Цинь-цзяо еще не дошла до своей комнаты, но уже дрожала от еле сдерживаемого желания очиститься. Все, что сегодня совершила она плохого: непокорство, проявленное по отношению к богам, отказ от предшествующего покаяния, глупость, выразившаяся в неспособности понять задание отца… все это вернулось к ней. Она не чувствовала себя грязной: ей не хотелось принять ванную, и она даже не испытывала отвращения к себе. Ведь ее недостойное поведение было смягчено похвалой отца; а богиня показала ей, как выйти из двери, а еще был удачный выбор Вань-му. Через все эти испытания Цинь-цзяо прошла с честью. Но она сама желала очищения. Ей хотелось, чтобы сами боги были рядом с нею, когда она будет служить им.
Вот только ни один из всех известных ей видов покаяния не будет достаточен для успокоения ее неудержимого желания.
И вдруг до нее дошло: она обязана проследить по одному слою на каждой из половиц.
Девушка мгновенно избрала начальную точку, в юго-восточном углу комнаты.
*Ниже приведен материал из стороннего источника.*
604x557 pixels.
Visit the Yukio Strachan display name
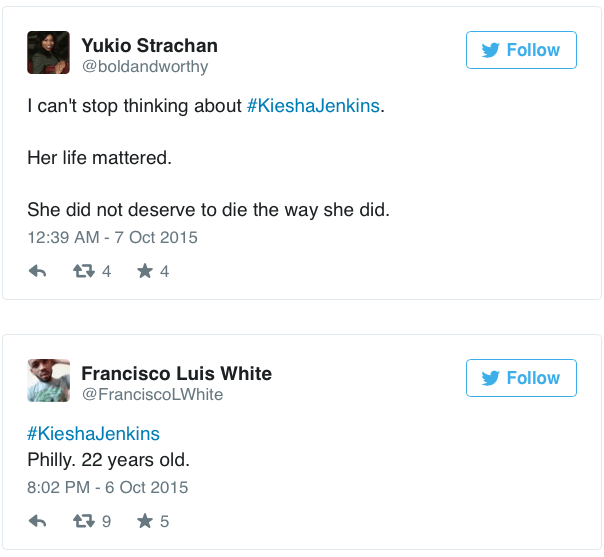[149, 46]
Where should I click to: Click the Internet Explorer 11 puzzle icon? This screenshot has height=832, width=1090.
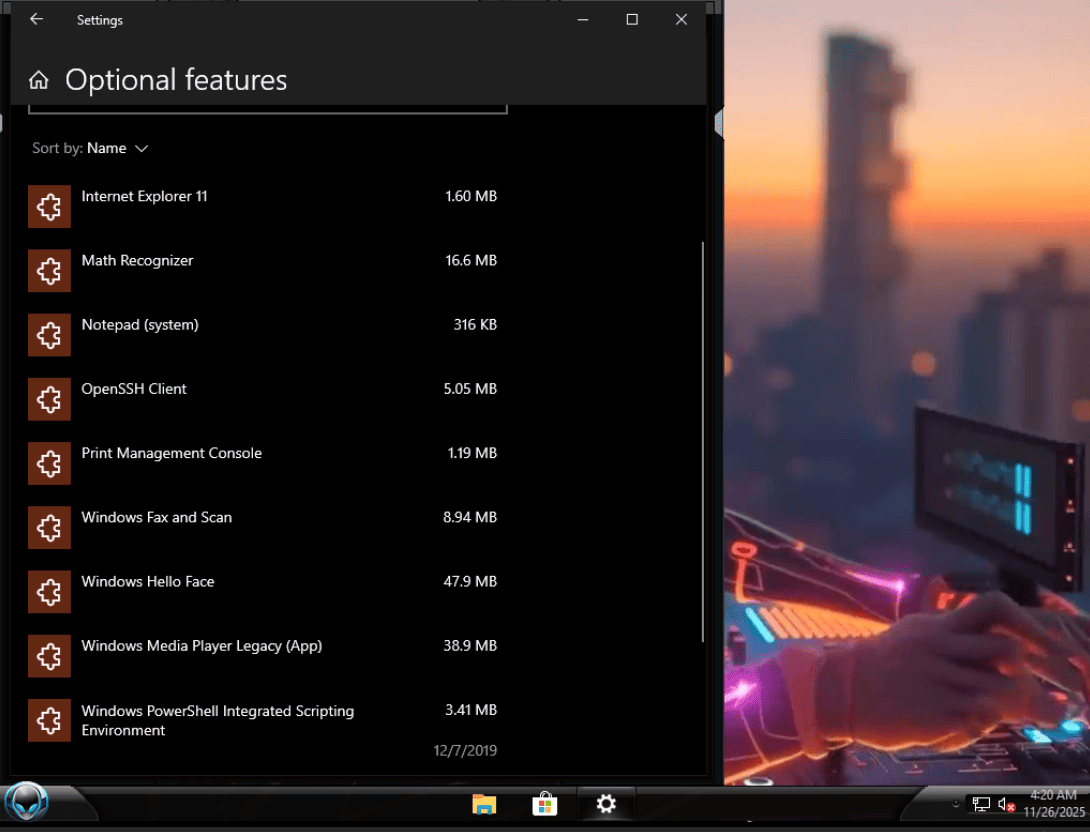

Каждый раз она будет начинать у восточной стены, чтобы ритуал вел ее к западу, в сторону богов. А на конце ее ожидала самая короткая половица, в северо-западном углу – меньше метра. Это награда: последнее прослеживание будет недолгим и легким.
Цинь-цзяо слыхала, как Вань-му тихонечко входит за ней в комнату, но сейчас у нее не было времени на простых смертных. Боги ждали. Она опустилась на колени в углу и обследовала слои в поисках того, который нужно будет проследить по воле богов. Обычно она решала сама и при этом выбирала самый сложный, чтобы не заслужить божеского презрения. НО сегодня Цинь-цзяо испытывала абсолютную уверенность в том, что боги сами сделают выбор за нее. Первая линия была широкая, волнистая, но очень выразительная: боги с самого начала были милостивы к ней. Сегодняшний ритуал будет чуть ли не беседой между Цинь-цзяо и богами. Сегодня она переломила невидимый барьер, приблизилась к чистому пониманию собственного отца. Возможно, что когда-нибудь боги обратятся к ней столь открыто, как – по мнению обычных людей – обращались они ко всем богослышащим.
– Святейшая, – заговорила Вань-му.
Цинь-цзяо неожиданно почувствовала себя так, будто радость ее была отлита из стекла, а Вань-му специально расколотила ее. Неужели ей не известно, что прерванный ритуал нужно начинать с самого начала?
Девушка поднялась на ноги и гневно посмотрела на служанку.
Вань-му должна была заметить бешенство на лице своей хозяйки. Только вот его причины она не понимала.